私事ですが結婚します
宮崎笑子
本編
第1話 私事ですが破局しました
フェイスブックの投稿記事をずらりとスクロールする。いつものメンツでバーベキューとかいうリア充報告や、海辺にて三十歳とは思えぬ落ち着きのないはしゃぎっぷりを披露している写真とか、そういう、なんていうんだ、こう、一言で片づけてしまえば「当人たち以外にはどうでもいいようなこと」、または「当人たちにもわりとどうでもいいこと」だらけの投稿をスルーしながら適当に親指ボタンを押していく。

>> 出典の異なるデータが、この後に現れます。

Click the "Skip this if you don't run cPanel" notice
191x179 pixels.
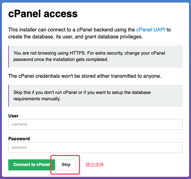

わたしのフェイスブックの友達は、半分以上が顔見知りレベルの、年に一度も会わないような人たちだ。小学校・中学校・高校・大学の同級生たちのうち、一生ものの友人なんてそうそういない。でも、出身校を入力したり、そんな一生ものの友人とつながると必然的に、この人も友達では? といらぬおせっかいを焼いてくるのだ。
そしてそんな、たしかにこの人も友達かもね? みたいな人たちとつながってしまった結果、わたしのタイムラインはわりと混沌としている。
それなりに順当に学生時代を生きてきたので、顔見知りの同窓生は多い。なのでタイムラインはいろんな職種のいろんな人たちでいつも賑やかだ。
わたしだって、二年に一度くらい趣味で行く海外旅行の写真は投稿している。まあさすがに友達と食べたおしゃれなカフェのスイーツまでは投稿しないが。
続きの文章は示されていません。